While hotels are drowning in red ink, a Kelowna company is taking the plunge and building an oceanfront facility in Sooke, B.C.
Kelowna-based Prestige Hotels & Resorts has decided to build its first hotel on Vancouver Island.Since its 1993 start, Prestige has built nine hotels in the Okanagan and Kootenays.
What makes Prestige unique is the company is also the general contractor for its projects.
“We build our own hotels. It helps make us more efficient,” said Tanya Stroinig, Prestige’s vice-president of operations.
From the first excavation to the grand opening, Prestige is part of every construction decision.
“We know why we choose certain fixtures. We have to service the hotel, maintain it,” she said.
Prestige is an arm of Huber Developments, the contracting company started by Josef Huber.
Hotel and motel construction was a good part of the business.
Prestige was born when Huber realized it made sense to build and run their own hotels.
Josef’s son Joe Jr. now oversees operations, while Kelowna-based Rudy Wiens is construction boss.
The $15-million, Sooke project broke ground in early November. A January 2011 opening is forecast.
Built on a one-hectare lot overlooking Sooke Harbour, the 105,000-square-foot hotel will have 122 guest rooms, a 400-delegate convention centre, full-service restaurant and bar, day spa, bakery/cafe, lobby shop, indoor pool with hot tub, fitness centre and an outdoor gazebo.
Originally billed as a plantation style exterior, complete with porticoes, the design actually has an island colonial feel, Stroinig said.
Palm trees — Joe Jr.’s personal taste — will grace the property, part of a desire to create lush grounds.
The project’s Vernon-based architectural technician said the detailed columns and grand circular entrance are a 1920s look.
“It’s an ageless design. Twenty years from now it will still look good, not like the West Coast design you see all over that doesn’t look good in 20 years,” said William Sokol, who works for T.R. Thorburn Architect.
“We want to do something unique for the Island,” Stroinig added. “We’ve been looking for the perfect opportunity. Waterfront is key.”
The building itself will be concrete and wood frame construction with asphalt shingles.
The exterior will be stucco and hardiplank, and will be creamy white in colour.
Each floor will have its own ambience achieved by different touches and décor.
Many of the rooms will have verandas to take advantage of waterfront views.
Prestige got special zoning to allow the deal to sell the 1,800-square-foot, fifth-floor penthouse as a private residence.
LEED features will be absent in Prestige’s Sooke project, becasue it would raise costs, Sokol explained.

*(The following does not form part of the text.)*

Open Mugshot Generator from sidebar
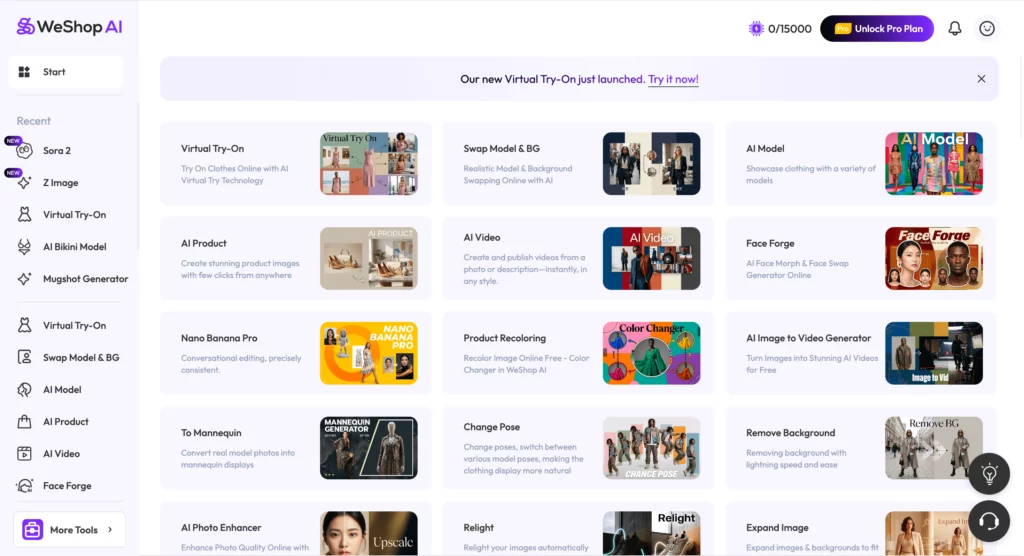This screenshot has height=556, width=1024. (x=85, y=279)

Local workers and companies will be hired, but Stroinig said bids must be competitive.
Wiens brought in about four key employees, who are calling Sooke home until the project’s completion. At peak construction, about 100 workers will be on site.

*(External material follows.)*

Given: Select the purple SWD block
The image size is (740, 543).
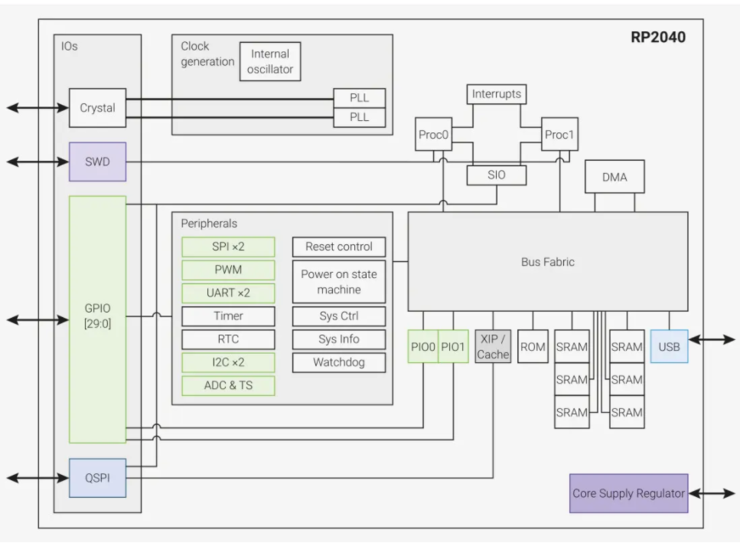Looking at the screenshot, I should click(x=97, y=162).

Challenges have been minimal.
“For us, coming from the Interior, we’re not used to quite so much soil,” Stroinig said, as loaded dump trucks haul out dirt.

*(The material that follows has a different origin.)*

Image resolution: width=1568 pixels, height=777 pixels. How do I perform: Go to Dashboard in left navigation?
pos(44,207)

A tourist magnet, Sooke, 35 kilometres west of Victoria, has been trying for years to attract a hotel.
Up to now, visitors stayed at the many local bed and breakfasts or the high-end Sooke Harbour House.
Some of those businesspeople are displeased over the impending competition.
To entice Prestige, the 10,000-resident municipality struck a deal with the company.
For the hotel’s first five years of operation, Sooke municipality will pay Prestige $300,000 each year, giving it use of the conference centre for 12 days each month ($25,000 per month or $2,083 daily).
“People have been upset by the concept,” Stroinig said, “but it’s to draw people to the community.”
Next door to the hotel, the municipality is building a public boat launch and pier. Prestige is contributing $200,000 toward the project.
“The public can use our space and we’ll use the boat launch. We want to become the locals’ resort,” Stroinig said.
As for building a new hotel, while chains like Victoria’s Traveller’s Inn faces bankruptcy and luxury inns like The Aerie, north of Victoria, are in receivership, Stroinig said there’s always risk with any development of this size.